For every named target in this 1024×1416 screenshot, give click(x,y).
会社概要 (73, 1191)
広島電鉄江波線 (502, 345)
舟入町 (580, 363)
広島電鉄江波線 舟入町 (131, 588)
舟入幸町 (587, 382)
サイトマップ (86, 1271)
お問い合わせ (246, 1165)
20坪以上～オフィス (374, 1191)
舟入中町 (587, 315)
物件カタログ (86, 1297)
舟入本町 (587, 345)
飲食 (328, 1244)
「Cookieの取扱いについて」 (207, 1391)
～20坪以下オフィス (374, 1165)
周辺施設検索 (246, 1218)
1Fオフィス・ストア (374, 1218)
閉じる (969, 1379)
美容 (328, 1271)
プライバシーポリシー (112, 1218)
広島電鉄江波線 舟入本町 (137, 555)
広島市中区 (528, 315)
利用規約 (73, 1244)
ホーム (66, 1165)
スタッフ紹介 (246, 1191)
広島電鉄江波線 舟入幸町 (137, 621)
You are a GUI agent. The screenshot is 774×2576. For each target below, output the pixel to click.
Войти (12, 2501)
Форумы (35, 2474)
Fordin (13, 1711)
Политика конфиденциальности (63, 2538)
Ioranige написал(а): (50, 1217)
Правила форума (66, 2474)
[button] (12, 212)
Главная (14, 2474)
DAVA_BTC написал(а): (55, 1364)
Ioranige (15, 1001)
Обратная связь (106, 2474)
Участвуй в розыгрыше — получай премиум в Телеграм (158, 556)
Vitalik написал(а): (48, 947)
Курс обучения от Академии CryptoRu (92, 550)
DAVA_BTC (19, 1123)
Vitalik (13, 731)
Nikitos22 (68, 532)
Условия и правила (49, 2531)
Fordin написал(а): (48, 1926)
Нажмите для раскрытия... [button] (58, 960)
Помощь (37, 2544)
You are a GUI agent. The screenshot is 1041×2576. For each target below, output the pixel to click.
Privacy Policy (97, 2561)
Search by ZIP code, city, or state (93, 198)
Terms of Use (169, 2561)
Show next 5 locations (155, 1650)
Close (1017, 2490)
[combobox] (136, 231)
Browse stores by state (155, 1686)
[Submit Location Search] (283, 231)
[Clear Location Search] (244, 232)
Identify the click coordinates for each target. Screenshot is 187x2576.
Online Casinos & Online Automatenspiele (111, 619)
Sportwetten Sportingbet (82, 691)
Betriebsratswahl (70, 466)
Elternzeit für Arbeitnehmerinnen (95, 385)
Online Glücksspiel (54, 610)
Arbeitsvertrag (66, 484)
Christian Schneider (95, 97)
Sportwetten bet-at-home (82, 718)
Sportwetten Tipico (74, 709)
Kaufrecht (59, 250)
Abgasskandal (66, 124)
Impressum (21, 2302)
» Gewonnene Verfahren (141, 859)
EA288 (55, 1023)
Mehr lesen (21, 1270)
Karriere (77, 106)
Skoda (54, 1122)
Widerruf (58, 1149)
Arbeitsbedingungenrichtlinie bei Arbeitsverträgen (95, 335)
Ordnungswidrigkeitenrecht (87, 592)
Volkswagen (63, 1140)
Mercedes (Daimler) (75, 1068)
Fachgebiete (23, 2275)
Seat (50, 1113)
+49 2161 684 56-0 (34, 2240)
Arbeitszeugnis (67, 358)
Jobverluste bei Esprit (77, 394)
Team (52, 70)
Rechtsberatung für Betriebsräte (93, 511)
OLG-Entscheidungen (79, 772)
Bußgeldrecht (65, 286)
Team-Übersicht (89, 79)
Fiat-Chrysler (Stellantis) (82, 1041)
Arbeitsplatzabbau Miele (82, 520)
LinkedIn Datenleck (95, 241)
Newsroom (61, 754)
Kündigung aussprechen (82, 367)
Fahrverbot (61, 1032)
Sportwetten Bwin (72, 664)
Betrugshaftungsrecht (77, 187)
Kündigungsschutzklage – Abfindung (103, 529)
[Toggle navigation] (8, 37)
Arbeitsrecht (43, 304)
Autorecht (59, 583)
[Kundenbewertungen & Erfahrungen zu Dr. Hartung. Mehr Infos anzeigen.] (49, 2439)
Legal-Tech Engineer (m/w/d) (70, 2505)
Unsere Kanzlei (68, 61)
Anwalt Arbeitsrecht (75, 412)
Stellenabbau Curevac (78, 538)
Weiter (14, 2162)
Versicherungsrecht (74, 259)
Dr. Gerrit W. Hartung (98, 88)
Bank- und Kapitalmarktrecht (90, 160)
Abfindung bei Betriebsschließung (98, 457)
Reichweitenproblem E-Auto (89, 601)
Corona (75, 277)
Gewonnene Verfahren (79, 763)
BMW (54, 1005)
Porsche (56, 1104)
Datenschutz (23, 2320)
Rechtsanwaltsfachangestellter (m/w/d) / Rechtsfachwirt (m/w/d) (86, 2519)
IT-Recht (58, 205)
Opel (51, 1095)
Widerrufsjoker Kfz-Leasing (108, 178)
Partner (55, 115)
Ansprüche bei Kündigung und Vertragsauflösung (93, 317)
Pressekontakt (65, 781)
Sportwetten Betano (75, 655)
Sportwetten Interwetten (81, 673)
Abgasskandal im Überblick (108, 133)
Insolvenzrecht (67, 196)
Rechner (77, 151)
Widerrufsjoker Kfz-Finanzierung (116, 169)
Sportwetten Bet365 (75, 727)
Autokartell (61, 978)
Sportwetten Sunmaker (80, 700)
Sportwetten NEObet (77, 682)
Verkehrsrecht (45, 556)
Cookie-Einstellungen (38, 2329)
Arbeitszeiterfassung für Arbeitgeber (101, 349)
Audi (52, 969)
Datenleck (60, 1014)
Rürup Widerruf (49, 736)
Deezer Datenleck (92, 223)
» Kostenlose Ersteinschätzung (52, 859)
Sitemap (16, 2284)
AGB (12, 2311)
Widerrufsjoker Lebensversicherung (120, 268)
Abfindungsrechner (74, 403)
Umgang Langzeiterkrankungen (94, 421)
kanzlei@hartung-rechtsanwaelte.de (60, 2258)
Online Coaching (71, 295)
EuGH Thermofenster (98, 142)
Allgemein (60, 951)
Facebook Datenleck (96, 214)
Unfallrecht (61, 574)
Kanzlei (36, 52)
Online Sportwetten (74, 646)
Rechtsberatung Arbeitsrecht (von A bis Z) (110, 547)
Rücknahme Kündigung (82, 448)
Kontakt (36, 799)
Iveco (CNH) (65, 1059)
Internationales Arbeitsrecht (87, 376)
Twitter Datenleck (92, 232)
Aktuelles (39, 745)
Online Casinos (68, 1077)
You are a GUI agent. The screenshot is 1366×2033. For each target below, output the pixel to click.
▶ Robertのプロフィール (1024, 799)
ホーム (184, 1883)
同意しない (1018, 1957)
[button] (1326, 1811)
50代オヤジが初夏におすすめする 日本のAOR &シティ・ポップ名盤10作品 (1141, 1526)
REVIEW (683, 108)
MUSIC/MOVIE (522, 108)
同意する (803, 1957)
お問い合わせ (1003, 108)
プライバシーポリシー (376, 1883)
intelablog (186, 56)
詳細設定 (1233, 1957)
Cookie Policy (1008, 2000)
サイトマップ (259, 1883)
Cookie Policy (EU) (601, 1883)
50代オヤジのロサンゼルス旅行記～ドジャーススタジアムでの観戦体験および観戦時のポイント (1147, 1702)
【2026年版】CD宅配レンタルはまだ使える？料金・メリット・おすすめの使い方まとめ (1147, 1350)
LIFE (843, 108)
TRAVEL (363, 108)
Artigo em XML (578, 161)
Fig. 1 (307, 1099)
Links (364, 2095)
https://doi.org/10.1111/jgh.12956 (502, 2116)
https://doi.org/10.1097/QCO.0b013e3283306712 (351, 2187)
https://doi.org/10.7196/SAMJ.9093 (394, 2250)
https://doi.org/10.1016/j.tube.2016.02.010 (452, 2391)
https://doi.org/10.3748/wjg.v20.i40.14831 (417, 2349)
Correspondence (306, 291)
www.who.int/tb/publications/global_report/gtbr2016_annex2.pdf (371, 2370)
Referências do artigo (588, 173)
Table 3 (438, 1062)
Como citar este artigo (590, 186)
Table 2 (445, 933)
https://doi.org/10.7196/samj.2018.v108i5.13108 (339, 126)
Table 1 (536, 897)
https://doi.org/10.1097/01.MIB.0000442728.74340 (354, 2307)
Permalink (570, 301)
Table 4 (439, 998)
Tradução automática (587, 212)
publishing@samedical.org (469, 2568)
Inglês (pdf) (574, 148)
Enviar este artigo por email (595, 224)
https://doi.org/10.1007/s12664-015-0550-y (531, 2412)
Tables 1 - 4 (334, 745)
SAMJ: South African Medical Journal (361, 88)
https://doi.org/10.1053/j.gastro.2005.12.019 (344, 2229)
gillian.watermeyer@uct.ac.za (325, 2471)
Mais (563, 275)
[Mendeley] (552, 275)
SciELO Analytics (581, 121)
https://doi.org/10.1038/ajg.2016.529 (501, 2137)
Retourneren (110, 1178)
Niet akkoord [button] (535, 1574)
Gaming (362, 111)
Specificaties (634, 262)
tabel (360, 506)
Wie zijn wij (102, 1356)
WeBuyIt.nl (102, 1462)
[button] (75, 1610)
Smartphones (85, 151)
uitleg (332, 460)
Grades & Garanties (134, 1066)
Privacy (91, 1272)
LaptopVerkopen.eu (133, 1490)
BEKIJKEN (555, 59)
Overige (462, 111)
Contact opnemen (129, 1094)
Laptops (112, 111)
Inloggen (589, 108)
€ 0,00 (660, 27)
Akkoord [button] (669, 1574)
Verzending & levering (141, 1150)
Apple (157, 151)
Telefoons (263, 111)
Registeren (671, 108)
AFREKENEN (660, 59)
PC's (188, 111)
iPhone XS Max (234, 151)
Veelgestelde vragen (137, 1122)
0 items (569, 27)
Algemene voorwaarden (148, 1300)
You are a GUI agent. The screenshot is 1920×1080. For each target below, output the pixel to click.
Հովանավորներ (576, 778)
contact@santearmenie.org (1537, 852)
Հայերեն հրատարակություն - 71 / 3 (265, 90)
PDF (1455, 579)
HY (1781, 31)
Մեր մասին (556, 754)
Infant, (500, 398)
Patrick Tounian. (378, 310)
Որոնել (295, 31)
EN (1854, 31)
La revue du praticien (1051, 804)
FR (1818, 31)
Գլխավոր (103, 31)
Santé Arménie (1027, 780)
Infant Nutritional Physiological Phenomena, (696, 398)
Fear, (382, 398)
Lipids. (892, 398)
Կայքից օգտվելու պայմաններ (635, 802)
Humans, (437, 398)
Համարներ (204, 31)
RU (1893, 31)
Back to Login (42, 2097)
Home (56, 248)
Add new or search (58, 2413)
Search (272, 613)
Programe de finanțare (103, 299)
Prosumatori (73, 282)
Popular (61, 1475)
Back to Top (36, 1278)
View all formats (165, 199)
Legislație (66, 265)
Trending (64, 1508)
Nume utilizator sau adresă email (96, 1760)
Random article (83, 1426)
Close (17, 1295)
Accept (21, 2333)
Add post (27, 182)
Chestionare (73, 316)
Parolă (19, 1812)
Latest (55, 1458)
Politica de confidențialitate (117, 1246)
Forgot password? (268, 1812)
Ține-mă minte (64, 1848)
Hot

=====

Task: Report every line in the data above in which the word "Casinos" appears.

Reply to the exercise:
Online Casinos & Online Automatenspiele (111, 619)
Online Casinos (68, 1077)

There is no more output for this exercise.